The Term "RDD" is short for Resilient Distributed Dataset, and it's the backbone behind all the fuss surrounding "Big Data". The most popular platforms that support RDDs are Hadoop and Spark, which are related to one another. Spark is built on top of Hadoop and allows users a cleaner, faster way of dealing with distributed datasets. A Resilient Distributed Dataset is a collection of an arbitrary number of server clusters that share a full dataset distributed between them. With multiple servers comes multiple opportunities for things like server failures, and our dataset is no good if we have no guarantee that part of our dataset might be missing when we go to query for it. Relational databases are stored on a single server, which means that when the server is down, there's no doing anything until it comes back up. However, what if our Hadoop cluster contains 100 servers, and 2 are down when we write our query? Without a way of making sure our RDD is Fault Tolerant, we could get incorrect information back because we think we've queried the entire dataset, but don't realize that two servers weren't up to contribute their data to the query. The way that RDDs like Hadoop and Spark deal with this is by chopping the data into different labeled blocks, and then storing multiple different backups of each block across all the different server clusters. For example, let's say that we've divided our dataset into blocks labeled, A, B, and C. Server 1 will host block A, but will also contain a backup of block B, and a backup of Block C, in that order. Server 2 will host Block B, but will contain backups of Block B and Block C, while Server 3 will host C first and contain backups of A and B. When things are working smoothly, Server 1 will run the query passed only on block A, Server 2 on Block B, etc. If Server B goes down, then our query will run on Blocks A and C because of Servers 1 and 3 first, and then the backup will kick in and Server 1 will then run the query on Block B.

If you've never worked with RDDs before, this probably sounds slow and unnecessarily redundant.
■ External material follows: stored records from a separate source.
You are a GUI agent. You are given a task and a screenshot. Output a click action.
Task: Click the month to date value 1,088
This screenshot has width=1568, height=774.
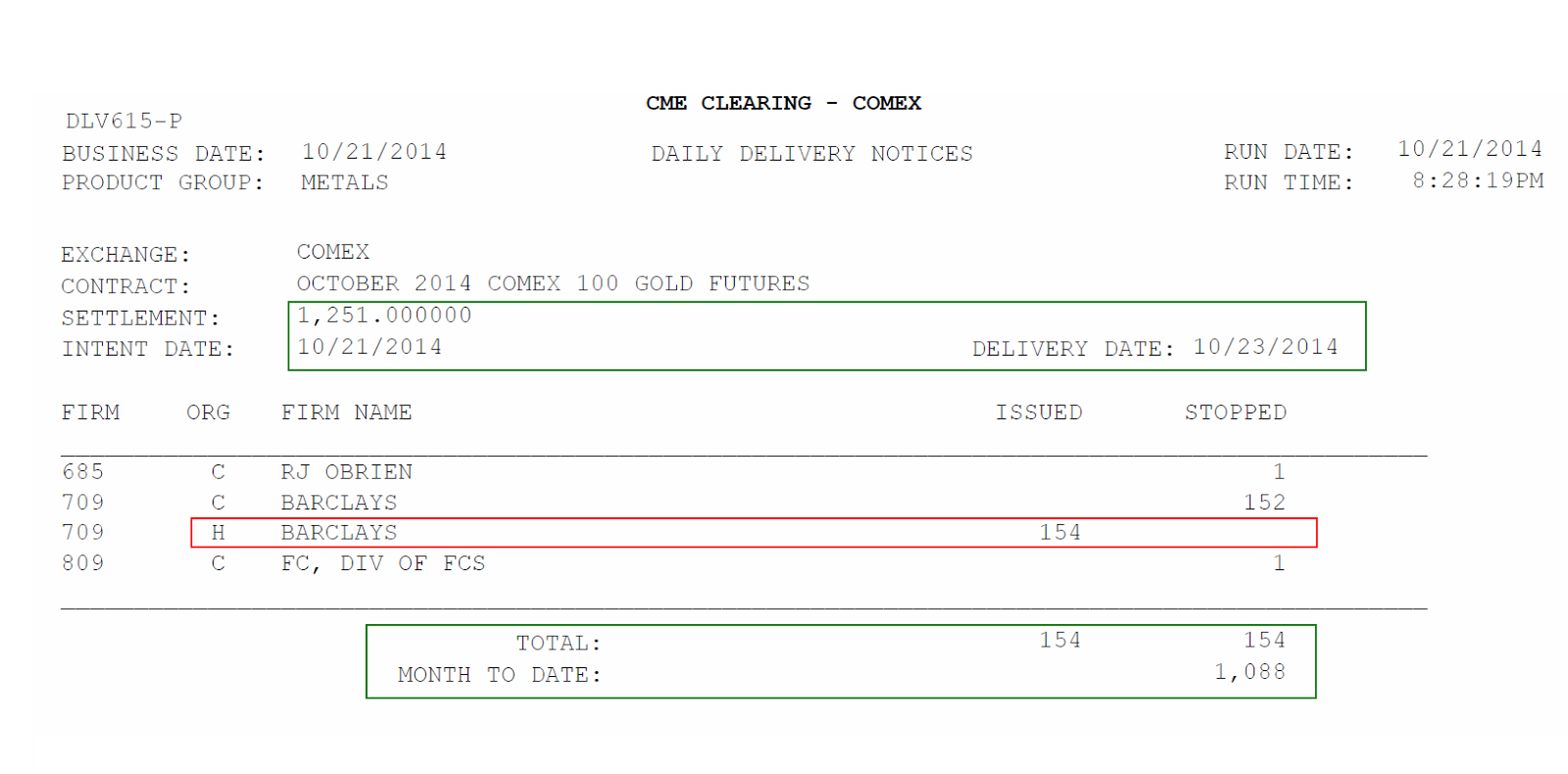tap(1250, 672)
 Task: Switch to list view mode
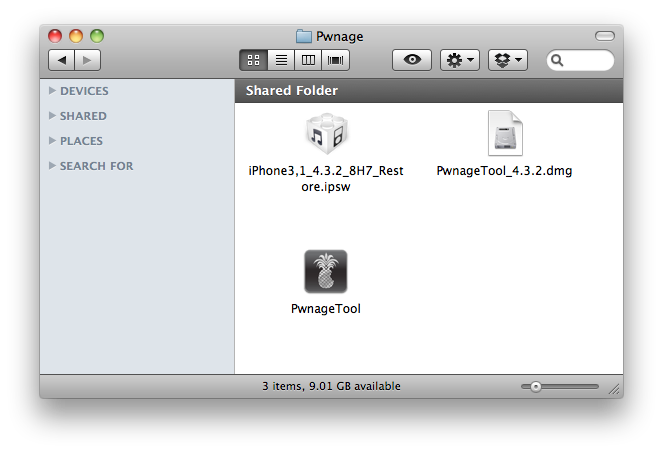(x=281, y=61)
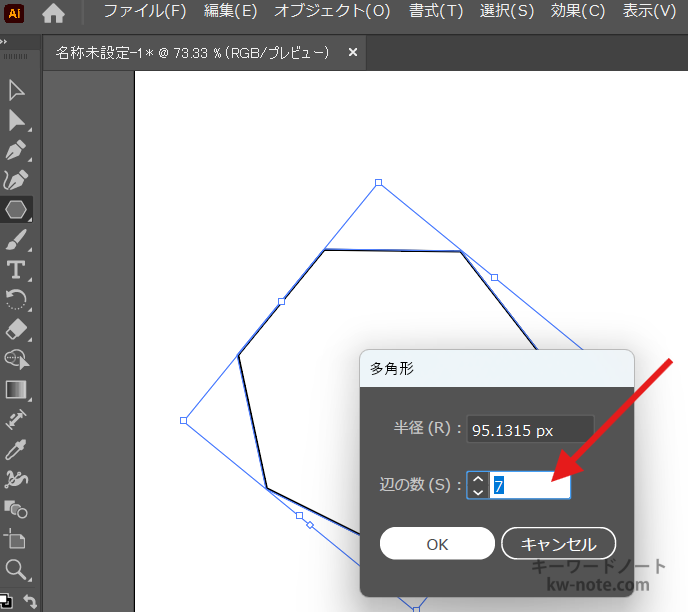Expand the collapsed toolbar with double arrows
Viewport: 688px width, 612px height.
[x=4, y=44]
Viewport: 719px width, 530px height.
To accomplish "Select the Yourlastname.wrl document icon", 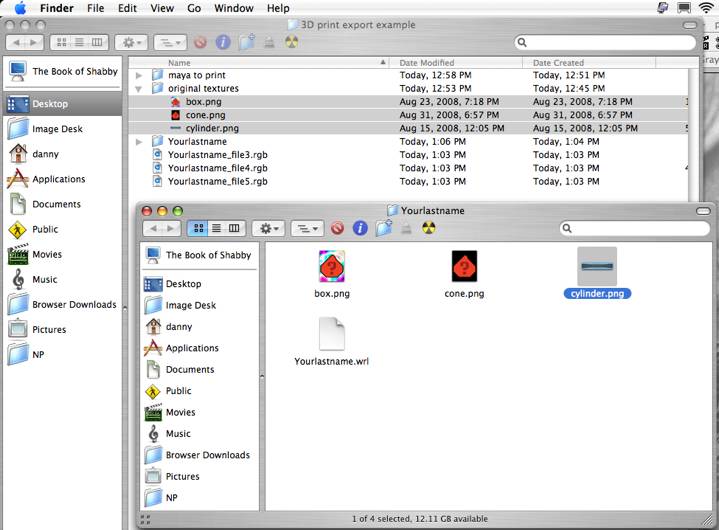I will tap(331, 335).
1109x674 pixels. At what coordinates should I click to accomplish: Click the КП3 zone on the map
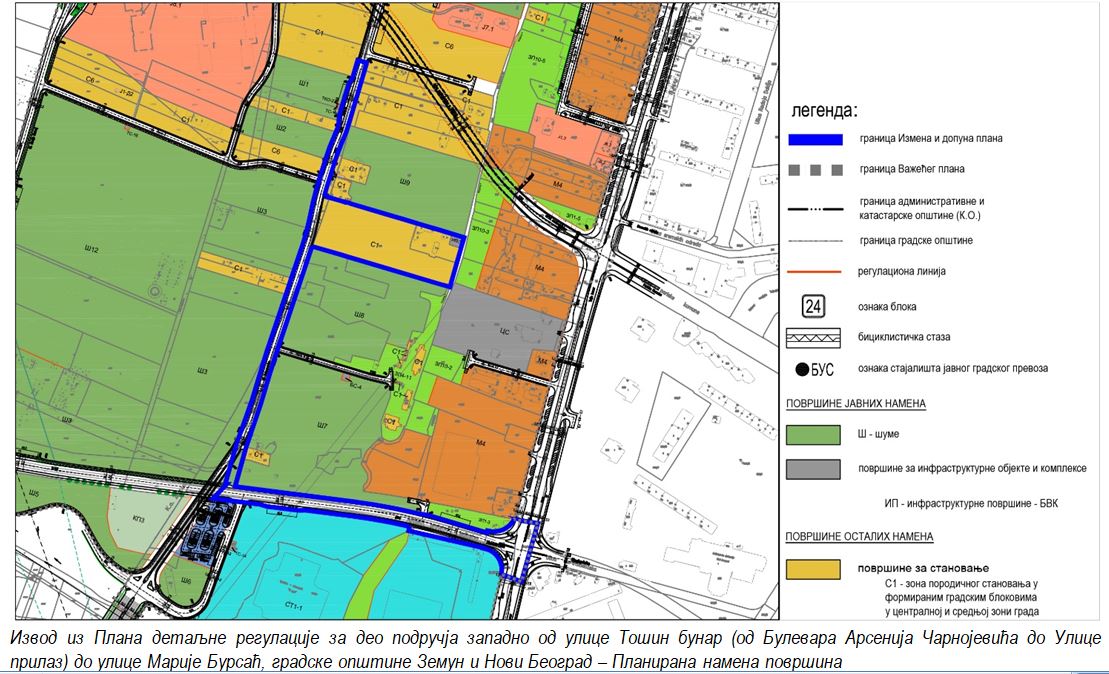coord(138,519)
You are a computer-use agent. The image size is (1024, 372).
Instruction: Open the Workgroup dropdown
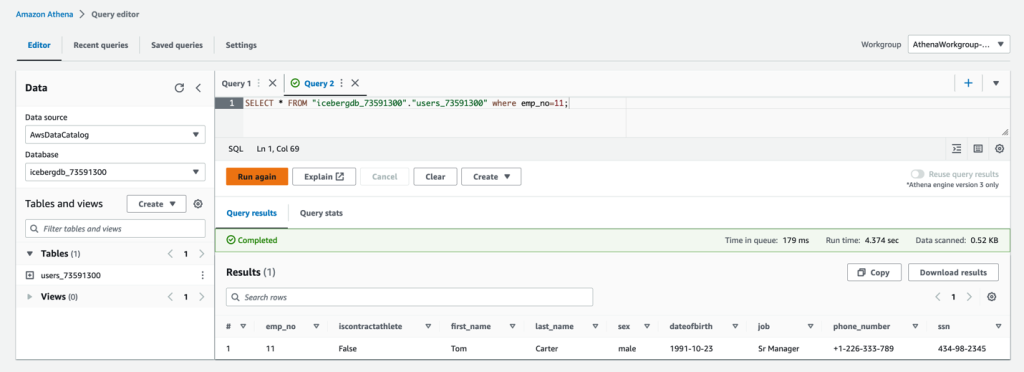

On small or normal-sized datasets, you're absolutely right. However, in this day and age, there has been a massive explosion in the amount of data created and stored every day. When working with truly Big Data, the distributed architecture provides massive speedups to query times by distributing the workload across multiple servers.

As an example, let's pretend that you're a Data Scientist for a major retailer that sells everything under the sun at discount prices -- we'll call this company WallMart. At the end of every day, your boss wants to know the total number of sales in each department. If your data was stored in a relational database, this would mean executing a query on a single, truly massive relational database, which can only work as fast as its processor allows. Each query would have to go through trillions of rows to find what it needs, aggregate the sales for each category, and then return the answer. Running this query on a traditional relational database would likely take days, or even weeks!

However, this would be a very different story with an RDD like Hadoop or Spark. Instead of running this on a single machine, we can just put a small server in each store location to keep track of all that store's data and transactions. When we need to run a query, our distributed system will ask each store's server to get the total number of sales for each department simultaneously. For a single store, this is a much smaller query, so it will run quite quickly. Then, once we have the totals for each department from each store, we can just combine them together into grand totals for each, getting us the answer we needed in seconds instead of days! The idea of having each server run some query or function at the same time, and then combining the results is based on the idea of MapReduce, which is the secret sauce behind RDDs. When we ask each server to run the function or query at the same time, this is the "Map" step. When we combine the results from each server into a single aggregate, this is the "Reduce" step.

Summary

In this lesson, we learned about the various sorts of NoSQL Databases in the market today. We also dug into the similarities and differences between them all.